Download or read book Automation and the Displacement of Labor by Capital written by Jiri Knesl and published by . This book was released on 2019 with total page 68 pages. Available in PDF, EPUB and Kindle. Book excerpt: I examine the asset pricing implications of technological innovations that allow capital to displace labor: automation. I develop a theory in which firms with high share of displaceable labor are negatively exposed to such technology shocks. In the model, firms optimally adopt technology to gain competitive advantage in the product market. Although automation increases an individual firm's competitive advantage, in equilibrium competition erodes profits and decreases firm value. Empirically, I develop a firm-level measure of displaceable labor share, based on detailed job classifications from the O*NET database, and find that firms with high displaceable labor share have negative exposure to technology shocks. A long-short portfolio sorted on this new measure is highly correlated with existing macroeconomic measures of technology shocks. Firms with negative exposure to these technology shocks earn a 4% per year return premium. The premium is positively predicted by decreases in the cost of capital goods. At the firm level, I confirm that a large negative exposure to technology shocks predicts lower employment and profitability following technology shocks, and these effects are amplified by higher within-industry competition.

Book An Equilibrium Asset Pricing Model with Labor Market Search

Download or read book An Equilibrium Asset Pricing Model with Labor Market Search written by Lars-Alexander Kuehn and published by . This book was released on 2012 with total page 45 pages. Available in PDF, EPUB and Kindle. Book excerpt: Search frictions in the labor market help explain the equity premium in the financial market. We embed the Diamond-Mortensen-Pissarides search framework into a dynamic stochastic general equilibrium model with recursive preferences. The model produces a sizeable equity premium of 4.54% per annum with a low interest rate volatility of 1.34%. The equity premium is strongly countercyclical, and forecastable with labor market tightness, a pattern we confirm in the data. Intriguingly, search frictions, combined with a small labor surplus and large job destruction flows, give rise endogenously to rare disaster risks a la Rietz (1988) and Barro (2006).

Book Labor Mobility

    Book Details:
  • Author : Andres Donangelo
  • Publisher :
  • Release : 2016
  • ISBN :
  • Pages : 38 pages

Download or read book Labor Mobility written by Andres Donangelo and published by . This book was released on 2016 with total page 38 pages. Available in PDF, EPUB and Kindle. Book excerpt: Labor mobility is the flexibility of workers to walk away from an industry in response to better opportunities. I develop a model in which labor flows make bad times worse for shareholders who are left with capital that is less productive.
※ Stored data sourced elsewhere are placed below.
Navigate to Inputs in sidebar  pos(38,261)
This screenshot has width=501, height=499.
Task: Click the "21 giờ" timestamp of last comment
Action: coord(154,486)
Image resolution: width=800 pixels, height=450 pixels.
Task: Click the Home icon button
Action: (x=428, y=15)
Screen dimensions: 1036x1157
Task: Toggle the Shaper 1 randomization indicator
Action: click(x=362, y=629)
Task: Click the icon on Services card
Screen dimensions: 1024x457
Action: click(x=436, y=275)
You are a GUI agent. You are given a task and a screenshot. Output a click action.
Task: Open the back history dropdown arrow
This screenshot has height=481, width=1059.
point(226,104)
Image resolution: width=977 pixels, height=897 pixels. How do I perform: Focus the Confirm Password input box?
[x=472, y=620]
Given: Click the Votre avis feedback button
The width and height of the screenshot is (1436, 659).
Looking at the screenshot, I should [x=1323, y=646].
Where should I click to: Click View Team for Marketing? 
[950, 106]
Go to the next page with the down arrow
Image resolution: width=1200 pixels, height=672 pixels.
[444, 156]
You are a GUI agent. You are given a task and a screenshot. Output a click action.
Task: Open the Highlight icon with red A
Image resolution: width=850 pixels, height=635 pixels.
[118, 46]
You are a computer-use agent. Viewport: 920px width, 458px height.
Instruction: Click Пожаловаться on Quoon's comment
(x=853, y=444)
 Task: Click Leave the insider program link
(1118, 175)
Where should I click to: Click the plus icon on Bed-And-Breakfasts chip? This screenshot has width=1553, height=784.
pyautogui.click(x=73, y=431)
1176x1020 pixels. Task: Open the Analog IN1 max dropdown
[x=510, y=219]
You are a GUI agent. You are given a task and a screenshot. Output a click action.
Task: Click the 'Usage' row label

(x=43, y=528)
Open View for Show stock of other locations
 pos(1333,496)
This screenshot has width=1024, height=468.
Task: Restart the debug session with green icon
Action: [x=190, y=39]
The model shows that firms face greater operating leverage by providing flexibility to mobile workers. I construct an empirical measure of labor mobility consistent with the model and document an economically significant cross-sectional relation between mobility, operating leverage, and stock returns. I find that firms in mobile industries earn returns over 5% higher than those in less mobile industries.Measure of labor mobility used in the paper is available in my website.

Book Sectoral Labor Reallocation and Return Predictability

Download or read book Sectoral Labor Reallocation and Return Predictability written by Esther Eiling and published by . This book was released on 2018 with total page 61 pages. Available in PDF, EPUB and Kindle. Book excerpt: Sectoral labor reallocation shocks change the optimal allocation of workers across industries. We find that a proxy for this type of labor market shocks has very strong and robust predictive power for future stock market returns. In predictive regressions, the one-year out-of-sample R2 is as high as 14.88%. We propose a production-based asset pricing model that links the return predictability to time-varying labor adjustment costs. When human capital is tied to the industry, hiring workers from other industries involves more search and training costs. Hence, sectoral reallocation shocks lead to lower returns to hiring and therefore lower future stock returns.